» Prompt: Your answer must match, word for word, the lines from the one holding "The height and" through the final line below, with pictures excluded.

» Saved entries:
==*==

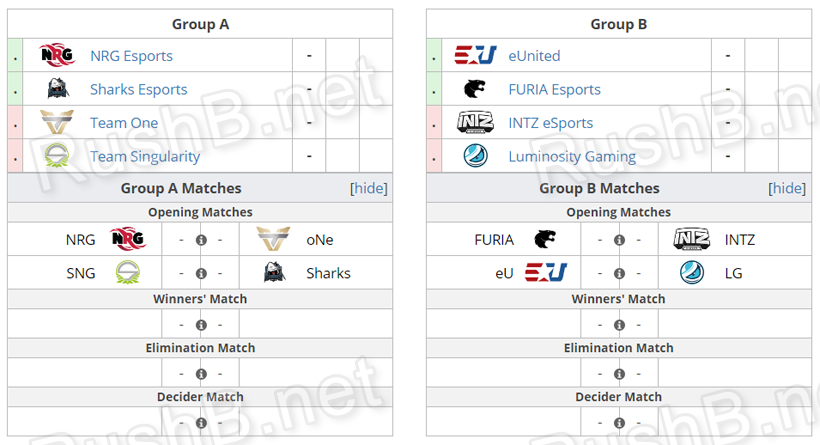Click the eUnited logo in Group B standings

pyautogui.click(x=475, y=56)
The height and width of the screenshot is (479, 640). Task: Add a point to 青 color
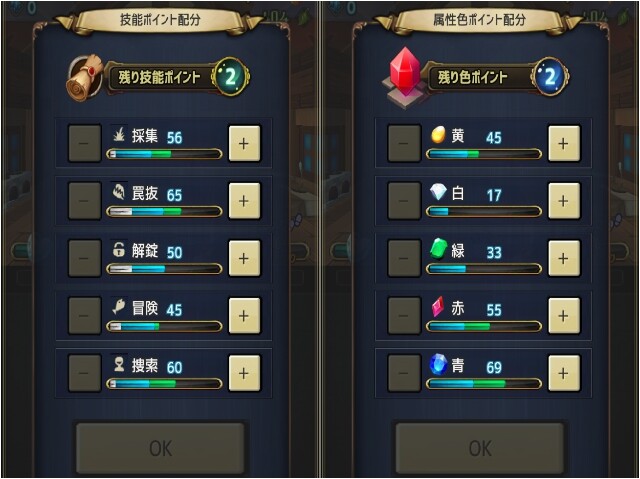point(564,373)
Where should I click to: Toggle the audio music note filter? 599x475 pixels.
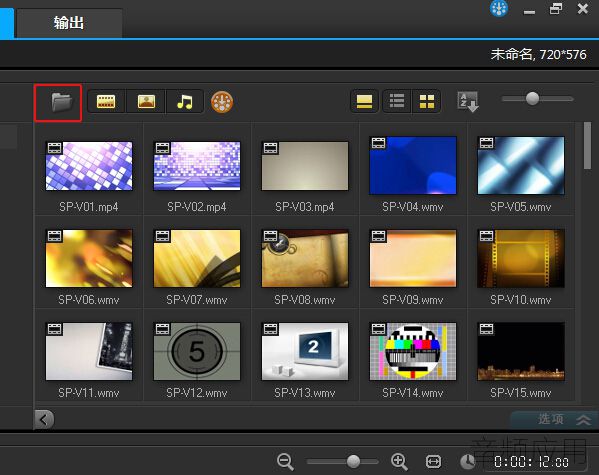coord(185,102)
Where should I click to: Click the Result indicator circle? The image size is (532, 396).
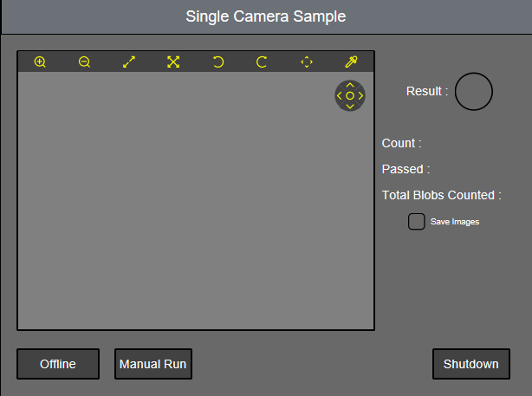click(x=474, y=91)
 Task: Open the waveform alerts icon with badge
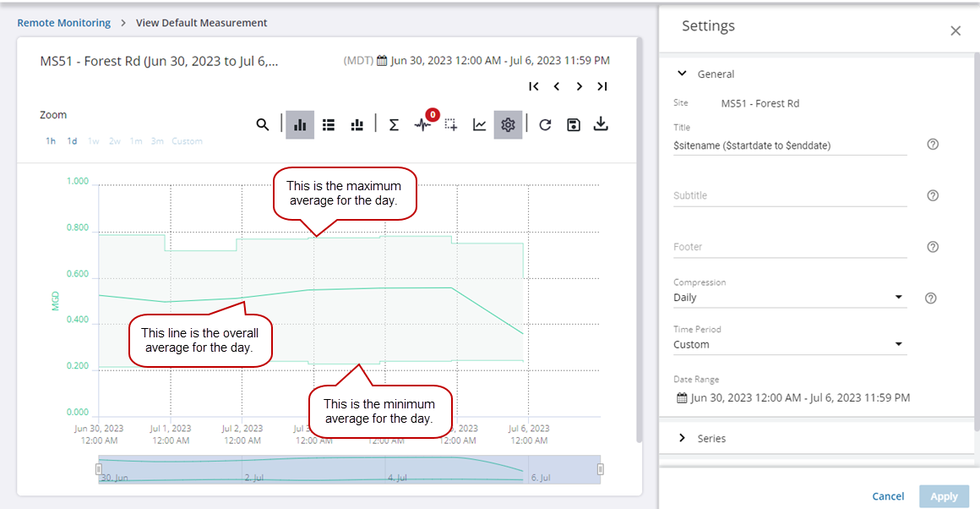423,124
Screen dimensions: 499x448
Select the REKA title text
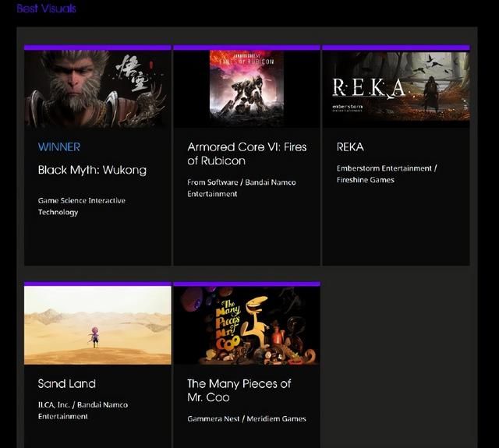350,146
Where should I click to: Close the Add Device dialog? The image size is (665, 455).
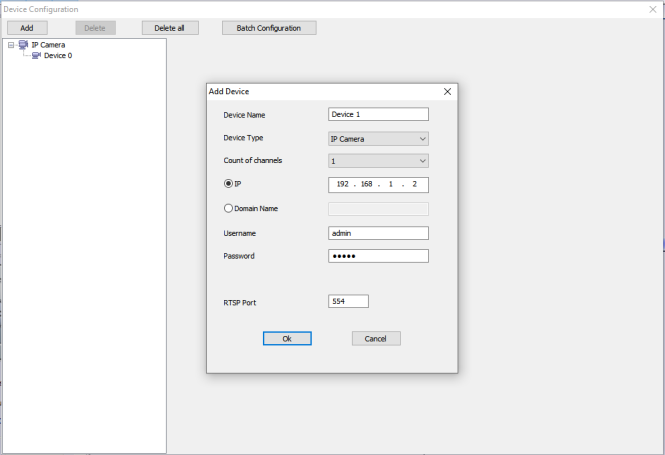pyautogui.click(x=447, y=91)
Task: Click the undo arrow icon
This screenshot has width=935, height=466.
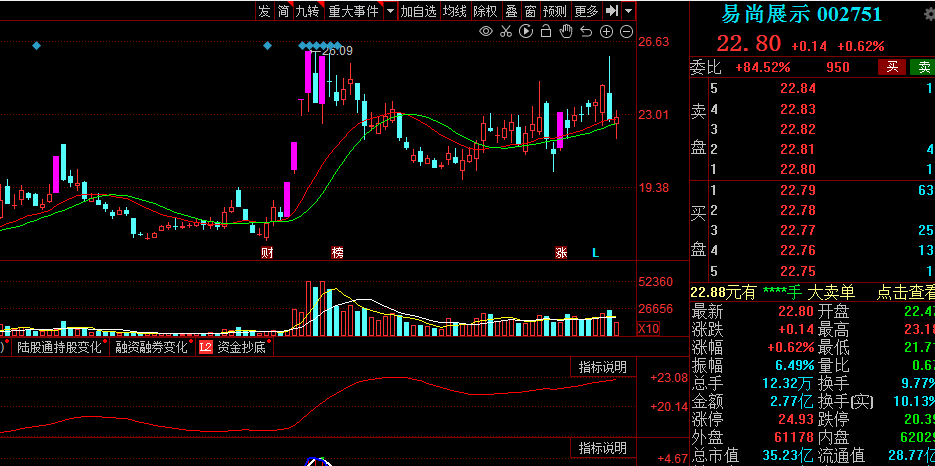Action: coord(586,32)
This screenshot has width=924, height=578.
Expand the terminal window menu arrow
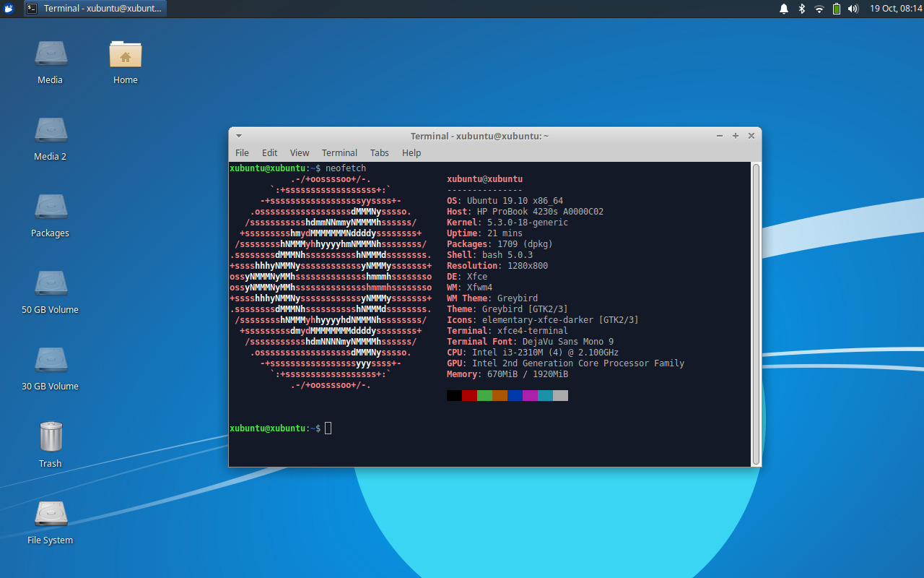click(x=239, y=136)
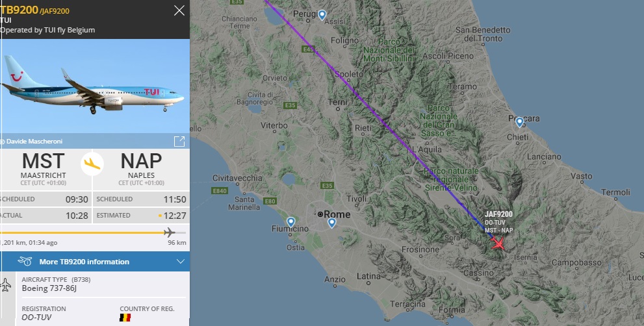Screen dimensions: 644x326
Task: Close the TB9200 flight details panel
Action: click(179, 10)
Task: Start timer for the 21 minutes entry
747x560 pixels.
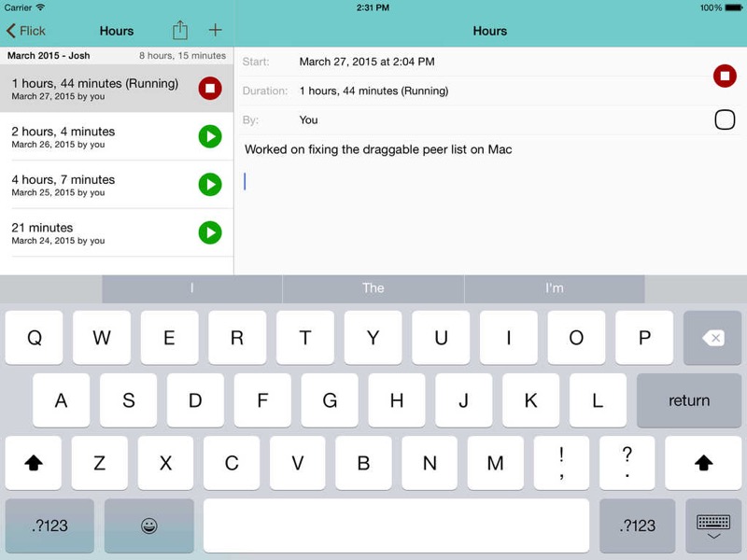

==*==

» Output:
The height and width of the screenshot is (479, 640). Task: Add a point to 青 color
point(564,373)
Where should I click to: Toggle the audio music note filter? 599x475 pixels.
coord(185,102)
Where should I click to: Click the Result indicator circle? The image size is (532, 396).
click(x=474, y=91)
 Task: Open the waveform alerts icon with badge
423,124
Screen dimensions: 499x448
Select the REKA title text
350,146
Where should I click to: Close the Add Device dialog? The image size is (665, 455).
pyautogui.click(x=447, y=91)
Task: Click the undo arrow icon
This screenshot has width=935, height=466.
Action: coord(586,32)
This screenshot has width=924, height=578.
Expand the terminal window menu arrow
click(x=239, y=136)
Screen dimensions: 644x326
Task: Close the TB9200 flight details panel
Action: click(179, 10)
Task: Start timer for the 21 minutes entry
747x560 pixels.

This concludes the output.